*Assignment*: Which lines run from the one containing "Yabancı Escort (112, 1741)" through the end of the entries? Restate them word for word, and only those.

*Data provided*:

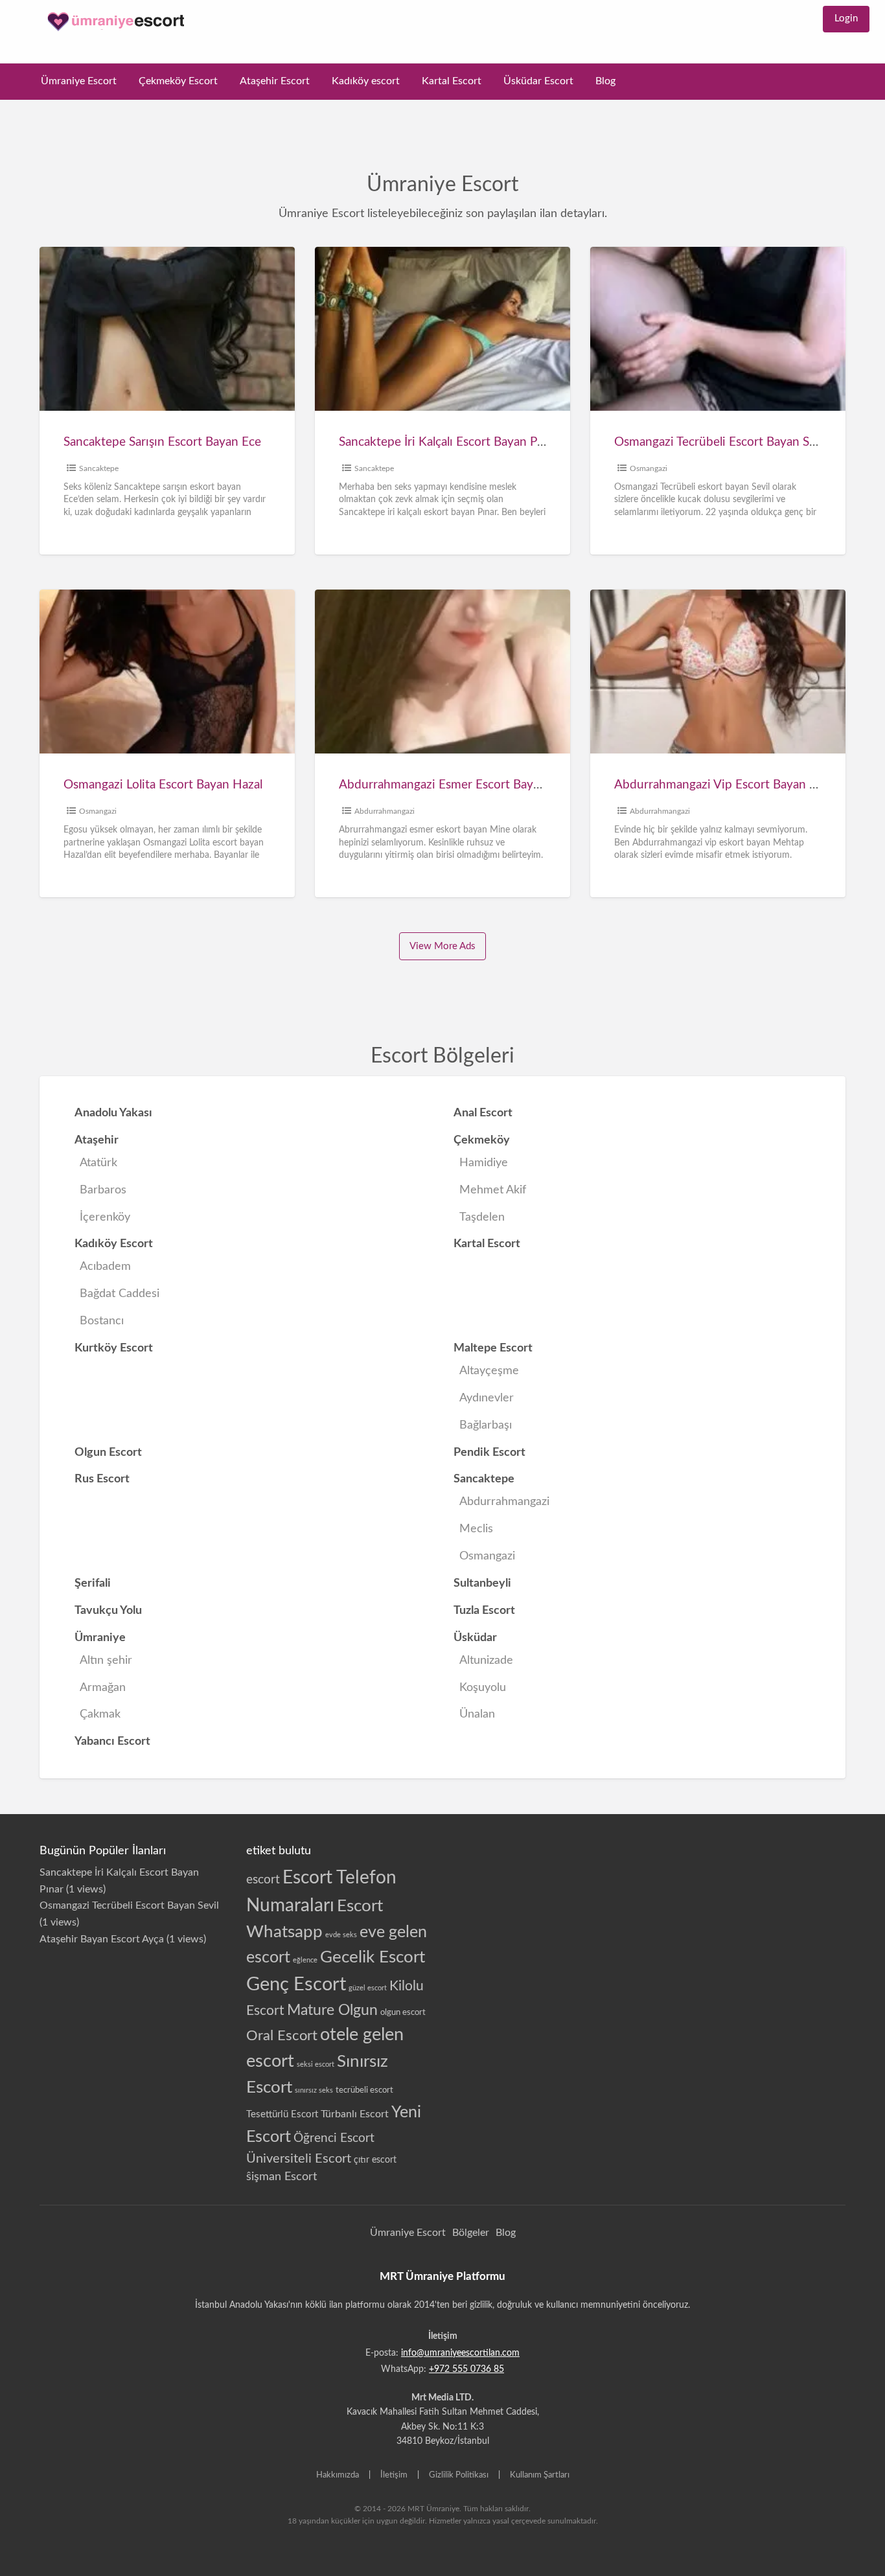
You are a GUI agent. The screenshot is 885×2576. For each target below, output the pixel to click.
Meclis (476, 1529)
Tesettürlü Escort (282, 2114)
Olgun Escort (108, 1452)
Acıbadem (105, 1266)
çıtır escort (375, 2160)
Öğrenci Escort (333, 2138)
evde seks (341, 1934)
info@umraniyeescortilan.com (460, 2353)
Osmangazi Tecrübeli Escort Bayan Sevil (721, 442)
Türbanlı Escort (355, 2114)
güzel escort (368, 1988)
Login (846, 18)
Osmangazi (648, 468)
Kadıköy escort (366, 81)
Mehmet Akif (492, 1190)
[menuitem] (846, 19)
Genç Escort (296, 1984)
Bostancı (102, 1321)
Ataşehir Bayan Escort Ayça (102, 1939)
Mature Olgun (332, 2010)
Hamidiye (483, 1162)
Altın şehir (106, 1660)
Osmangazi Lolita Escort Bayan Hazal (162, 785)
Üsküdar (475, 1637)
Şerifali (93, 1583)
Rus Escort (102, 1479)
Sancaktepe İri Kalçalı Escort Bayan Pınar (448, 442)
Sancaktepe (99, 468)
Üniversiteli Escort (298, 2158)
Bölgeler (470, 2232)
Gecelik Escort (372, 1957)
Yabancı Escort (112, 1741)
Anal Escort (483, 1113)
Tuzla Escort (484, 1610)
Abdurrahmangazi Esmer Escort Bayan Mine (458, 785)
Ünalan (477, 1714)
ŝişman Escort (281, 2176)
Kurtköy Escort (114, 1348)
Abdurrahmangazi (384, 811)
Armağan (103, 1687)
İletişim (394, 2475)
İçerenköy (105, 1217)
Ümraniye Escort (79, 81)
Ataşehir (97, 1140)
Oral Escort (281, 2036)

*Response below*:
Yabancı Escort (112, 1741)
Anal Escort (483, 1113)
Tuzla Escort (484, 1610)
Abdurrahmangazi Esmer Escort Bayan Mine (458, 785)
Ünalan (477, 1714)
ŝişman Escort (281, 2176)
Kurtköy Escort (114, 1348)
Abdurrahmangazi (384, 811)
Armağan (103, 1687)
İletişim (394, 2475)
İçerenköy (105, 1217)
Ümraniye Escort (79, 81)
Ataşehir (97, 1140)
Oral Escort (281, 2036)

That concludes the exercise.